§ **What you should do**: From the records that follow, return exactly the lines beginning at the one that contains "Click the 流控规则 filter funnel icon" and ending at the one that contains "Task: Open the PDF", pictures left out.

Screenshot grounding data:

========================================

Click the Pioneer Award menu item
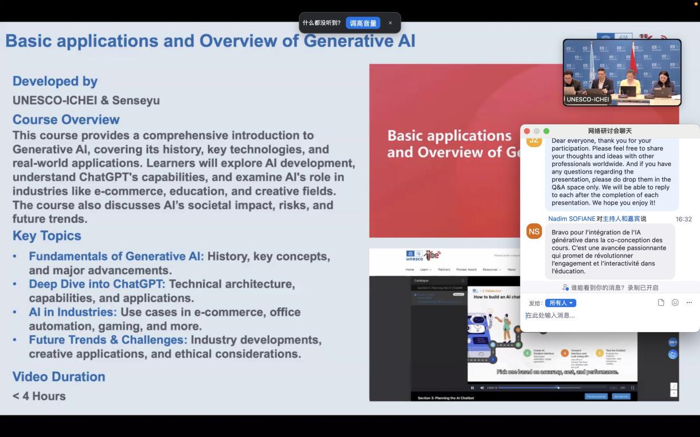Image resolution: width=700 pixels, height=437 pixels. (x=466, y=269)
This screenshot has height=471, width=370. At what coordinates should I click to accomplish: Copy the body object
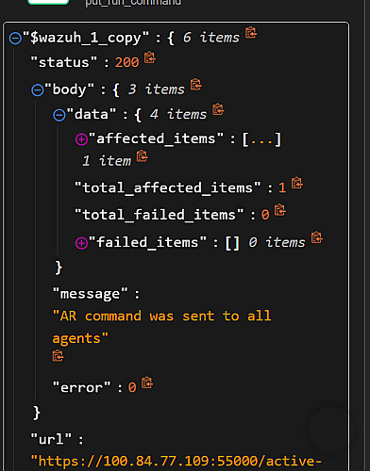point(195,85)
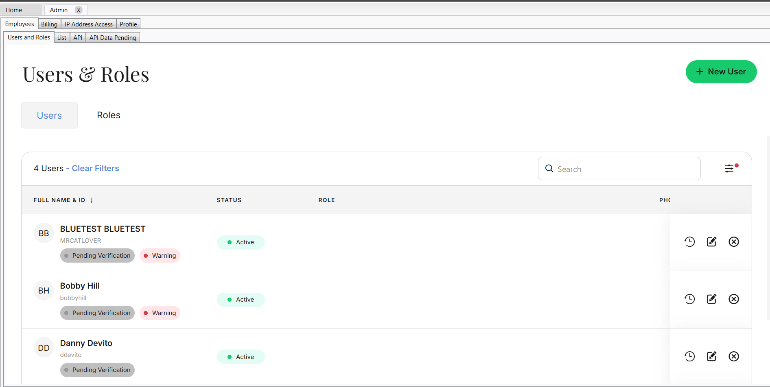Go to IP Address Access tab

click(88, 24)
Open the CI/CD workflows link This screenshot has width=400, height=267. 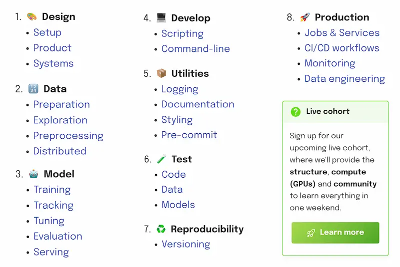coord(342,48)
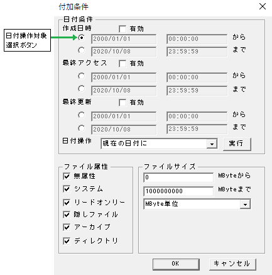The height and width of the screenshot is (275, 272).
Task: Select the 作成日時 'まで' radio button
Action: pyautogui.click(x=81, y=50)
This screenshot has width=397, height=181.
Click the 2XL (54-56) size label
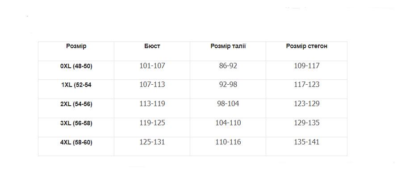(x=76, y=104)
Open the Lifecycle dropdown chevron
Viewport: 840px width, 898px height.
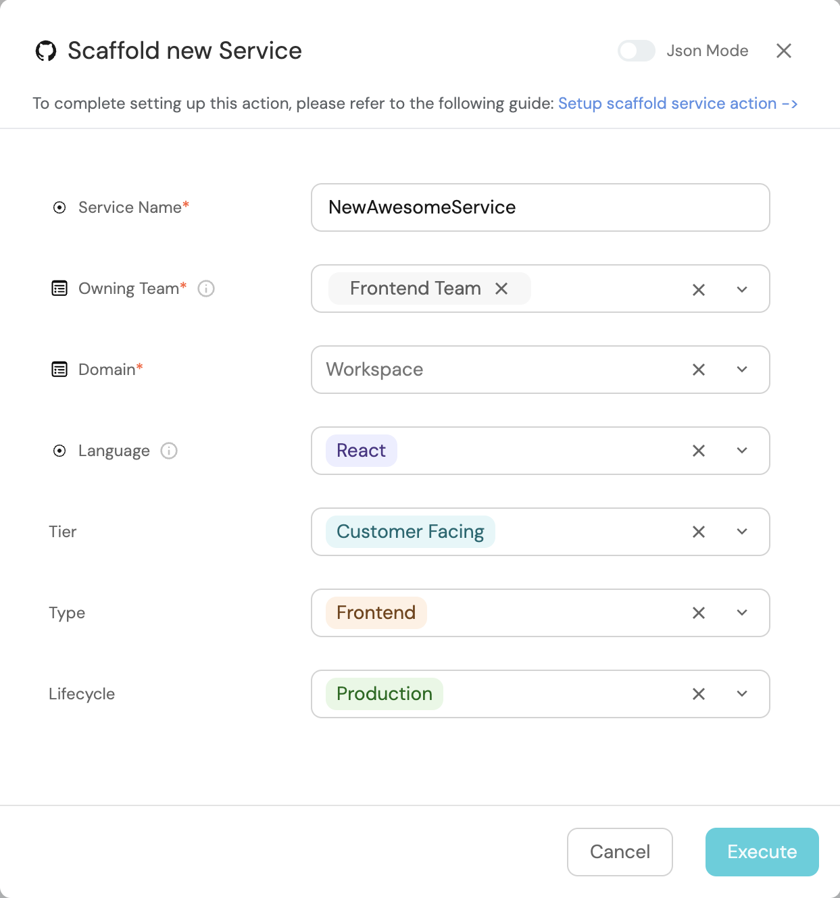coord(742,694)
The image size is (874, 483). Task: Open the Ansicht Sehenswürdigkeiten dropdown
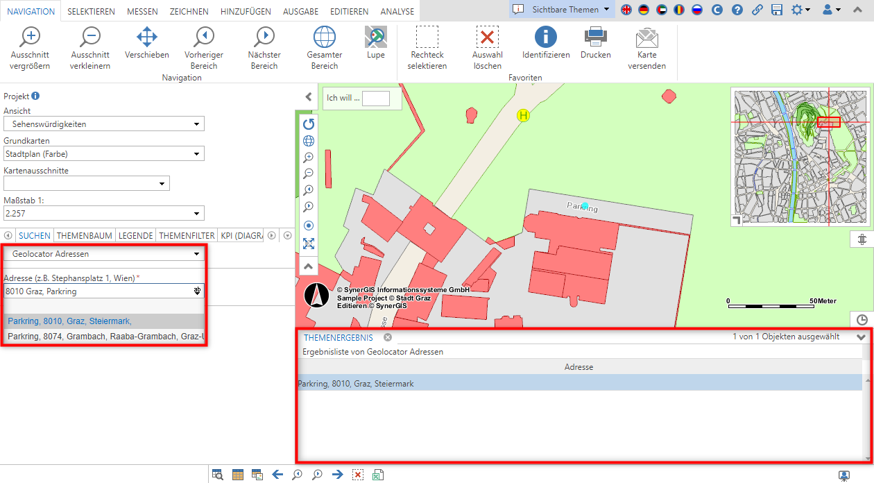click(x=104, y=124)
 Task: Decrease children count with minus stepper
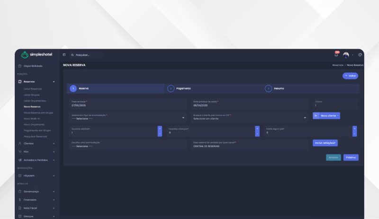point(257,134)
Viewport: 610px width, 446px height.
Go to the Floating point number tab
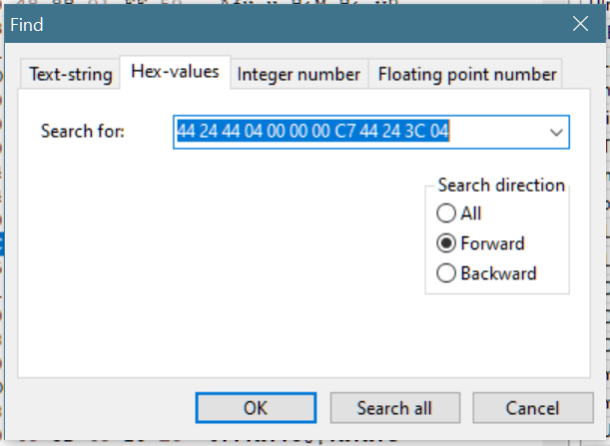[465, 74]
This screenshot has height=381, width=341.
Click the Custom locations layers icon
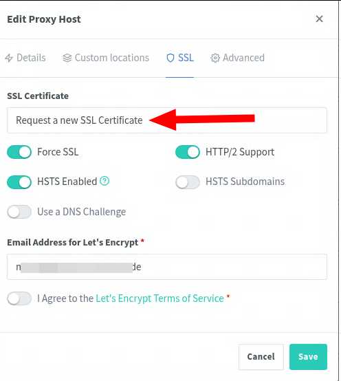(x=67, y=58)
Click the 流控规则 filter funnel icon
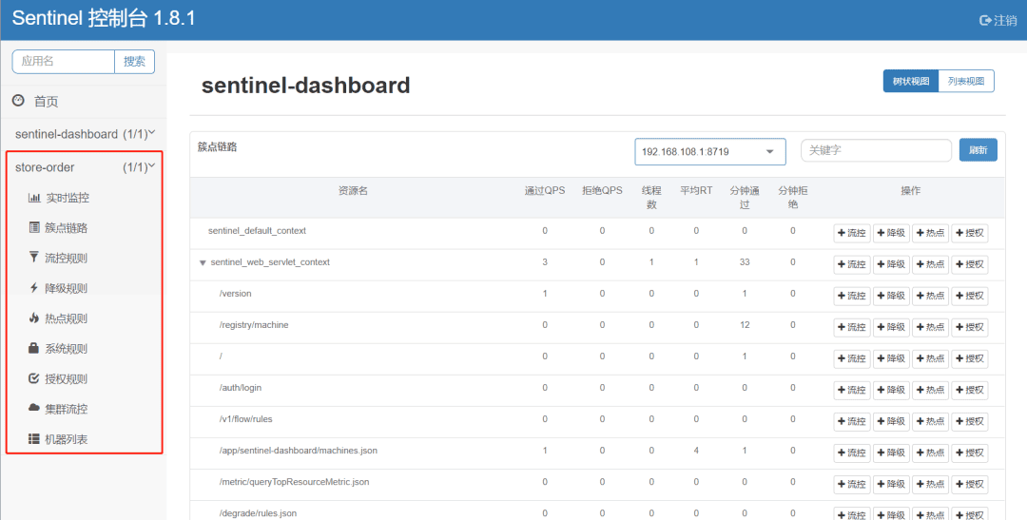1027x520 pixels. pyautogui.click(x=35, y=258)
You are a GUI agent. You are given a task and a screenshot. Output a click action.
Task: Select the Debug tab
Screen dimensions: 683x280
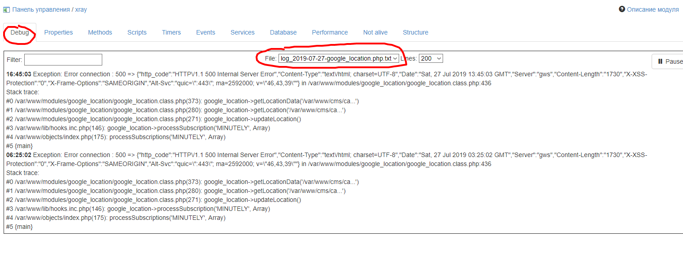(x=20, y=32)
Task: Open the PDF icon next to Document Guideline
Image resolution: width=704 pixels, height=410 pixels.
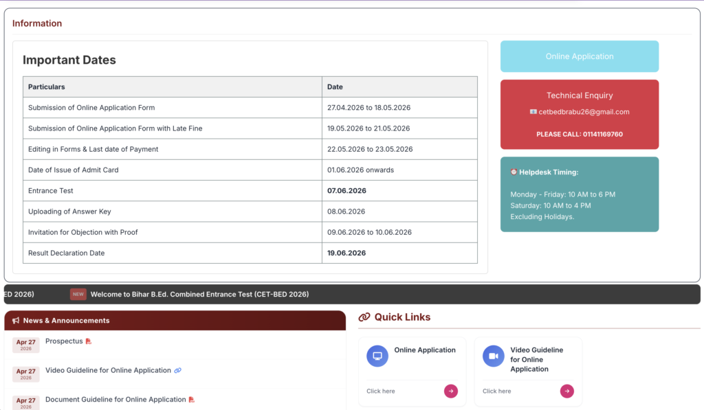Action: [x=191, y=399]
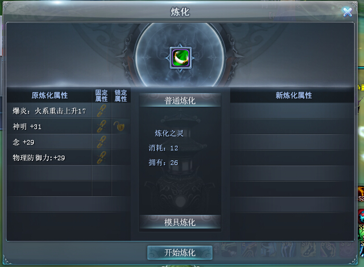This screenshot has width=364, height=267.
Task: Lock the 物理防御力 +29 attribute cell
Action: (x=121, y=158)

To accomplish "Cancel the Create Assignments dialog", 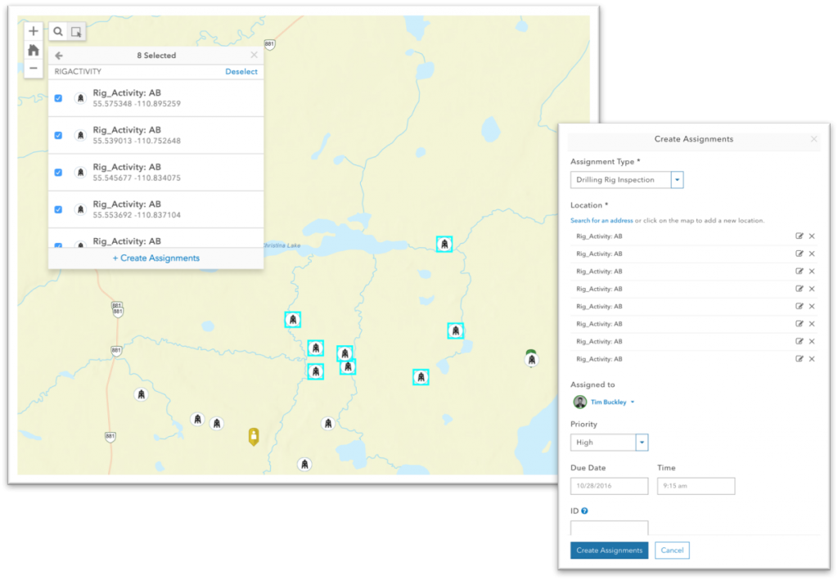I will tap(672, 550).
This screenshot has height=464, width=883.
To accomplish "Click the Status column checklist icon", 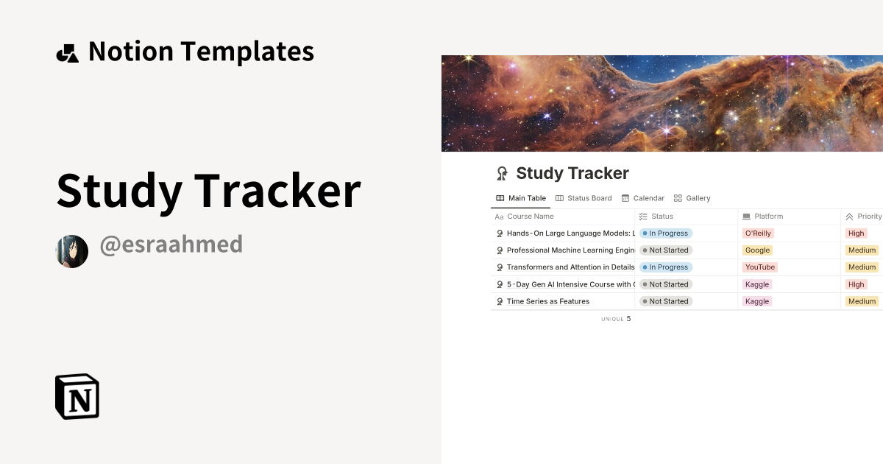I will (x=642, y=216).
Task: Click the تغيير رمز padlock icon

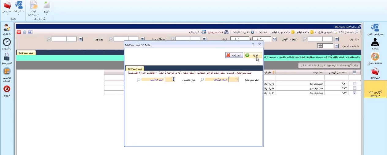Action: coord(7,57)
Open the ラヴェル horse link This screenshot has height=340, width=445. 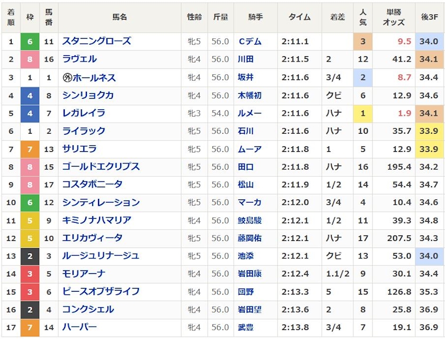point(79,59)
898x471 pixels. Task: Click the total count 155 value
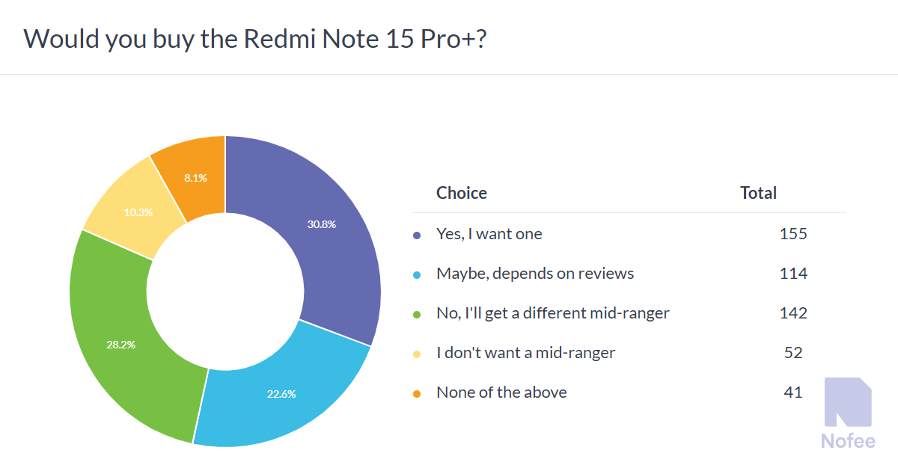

========================================

§ **Expected answer**:
Click the 流控规则 filter funnel icon
1027x520 pixels. pyautogui.click(x=35, y=258)
You are a GUI agent. You are given a task and a screenshot. Output a click action.
Task: Select the Debug tab
Screen dimensions: 683x280
(x=20, y=32)
Task: Open the PDF icon next to Document Guideline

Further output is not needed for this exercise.